== Text under study ==
____________
And ad spend on TV had fallen by 2.2% year-on-year.

Even with cuts, Ten was loss making, and stuck with some expensive content supply deals, including with CBS and Fox.

In Seven’s case, the expensive content is sports rights, including the cricket and the forthcoming Olympics.

As James Thomson pointed out in The AFR yesterday, as well as writing down the value of its TV licence again, this time by $62m, Seven has carved out $52m to provide for onerous contracts – effectively, it’s admitted that it will lose money on the cricket and the Olympics.

As Thomson points out: “Seven had no problems trumpeting its cricket and Olympics rights wins at the time, despite the fact they’ve turned out to be duds.”

Seven paid too much. Nine’s CEO Hugh Marks will struggle not to say the word’s “I told you so” too loudly.

That’s if the Olympics happen, of course. I’m not sure I believe Warburton’s claim in his interview with Mumbrella yesterday that he is giving “absolutely no thought” to what to do if they’re delayed or cancelled because of the coronavirus.

It’s similar to when Ten’s then programming boss David Mott declared there was no Plan B if The Renovators failed.

(Narrator: The Renovators failed.)

And sticking with the Ten comparison for a moment longer, it owed the bank $200m – not so much compared to Seven’s $683m.

When major shareholder Lachlan Murdoch took his representative off the Ten board, it triggered a series of events which saw the company pushed into administration when its directors concluded the company could not meet its obligations. It ultimately resulted in CBS becoming its new owner.

Stokes: Seven’s proprietor will decide

Which brings us on to the most important factor in what happens next: Seven’s major shareholder and chairman Kerry Stokes. In a complex arrangement, Stokes owns 65.8% of Seven Group Holdings. And in turn, Seven Group Holdings owns 41% of Seven West Media.

Based on Warburton’s counsel, ultimately, Stokes will need to decide what to do.

It’s hard to believe Stokes would relinquish control of the network after quarter of a century. Conceivably, the low share price could even be an opportunity for him to increase his stake.

And the pressures on the board about whether the network is a going concern are nowhere near as dire yet as they were for Ten.

But the declining share price makes it a harder conundrum to solve. When Ten was thrashing around, it went through round after round of recapitalisation, issuing new shares to bring in more money.

This meant that each time the shareholders had to decide whether to put their hands in their pockets to take part, or see their shares diluted.

But of course, as share price declines, more new shares have to be issued to bring in the same amount of capital, which only dilutes holdings even further and in turn drives the share price ever lower.
____________
== Input data ==

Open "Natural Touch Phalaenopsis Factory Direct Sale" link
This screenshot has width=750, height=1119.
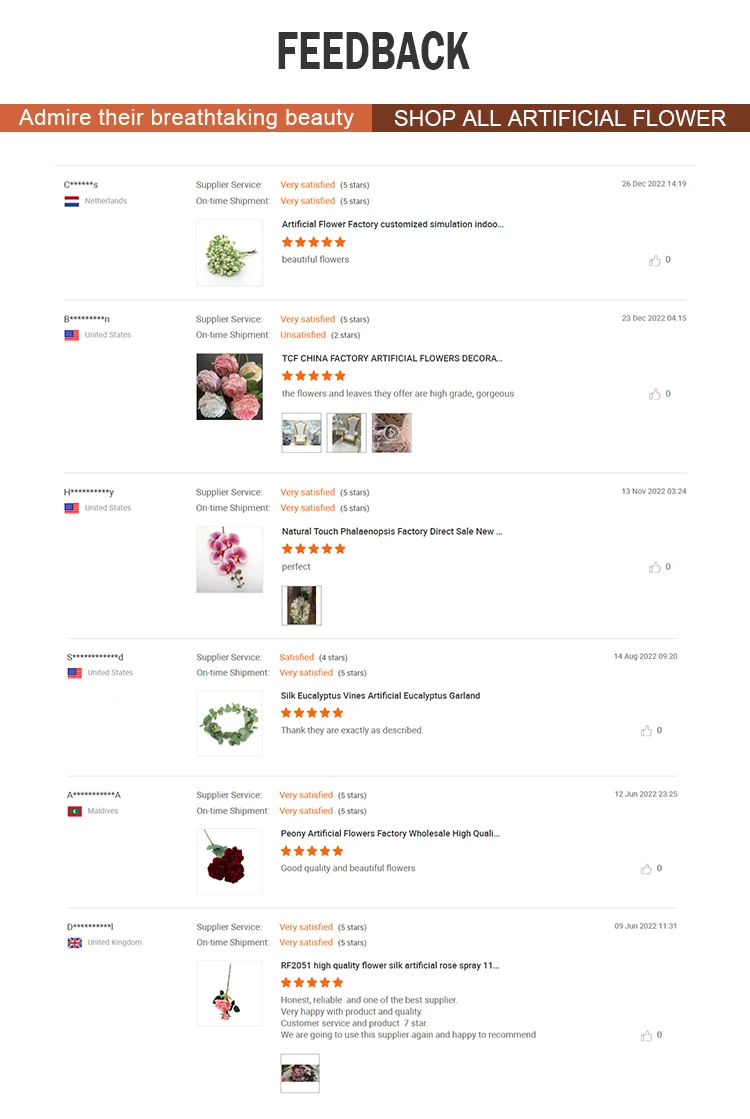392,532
____________
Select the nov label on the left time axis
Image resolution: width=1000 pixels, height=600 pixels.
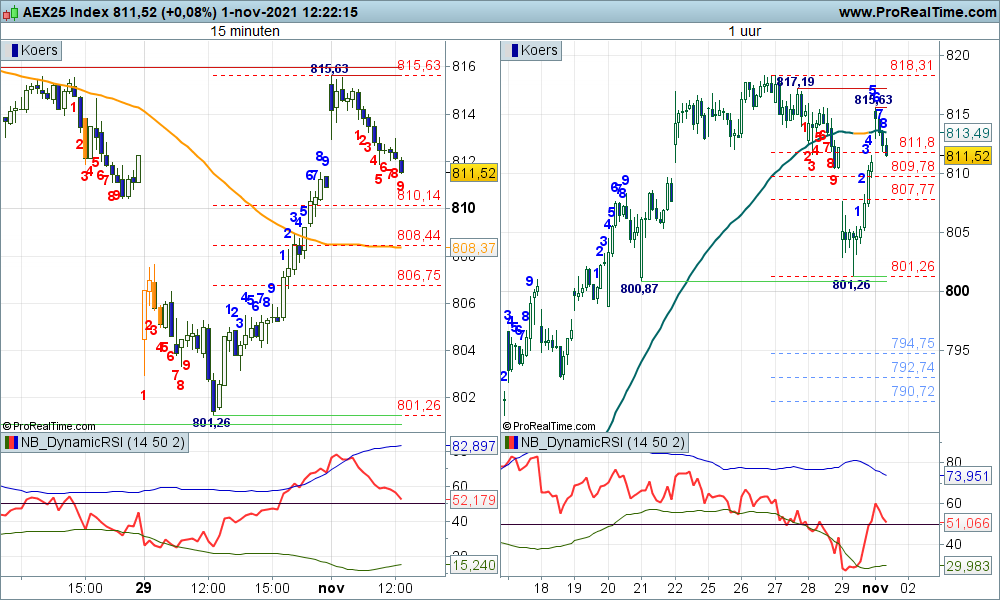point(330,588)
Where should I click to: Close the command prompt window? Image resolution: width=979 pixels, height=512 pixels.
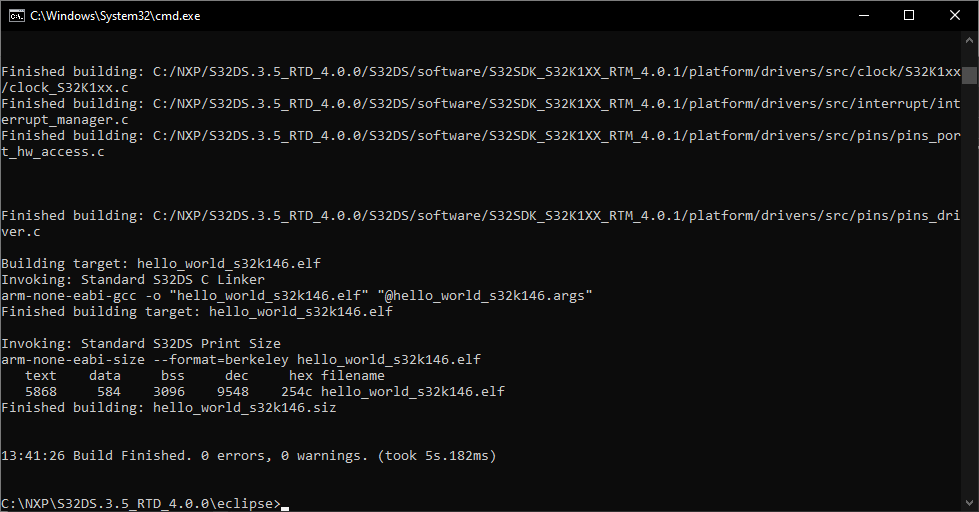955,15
____________
== Work order A ==
Decide whether each statement below agrees with the passage about Seven and Ten. Answer yes or no for each, and quote the deciding words of the passage. (i) Seven's debt to the bank is given as $683m. (ii) Kerry Stokes directly owns 41% of Seven West Media. (iii) Seven wrote down the value of its TV licence by $52m.
== Work order B ==
Reproduce the passage about Seven and Ten between "As Thomson points" and "if The Renovators failed.", inclusive.

== Answer space A ==
(i) Yes: "not so much compared to Seven’s $683m."
(ii) No: "Seven Group Holdings owns 41% of Seven West Media."
(iii) No: "writing down the value of its TV licence again, this time by $62m"

== Answer space B ==
As Thomson points out: “Seven had no problems trumpeting its cricket and Olympics rights wins at the time, despite the fact they’ve turned out to be duds.”

Seven paid too much. Nine’s CEO Hugh Marks will struggle not to say the word’s “I told you so” too loudly.

That’s if the Olympics happen, of course. I’m not sure I believe Warburton’s claim in his interview with Mumbrella yesterday that he is giving “absolutely no thought” to what to do if they’re delayed or cancelled because of the coronavirus.

It’s similar to when Ten’s then programming boss David Mott declared there was no Plan B if The Renovators failed.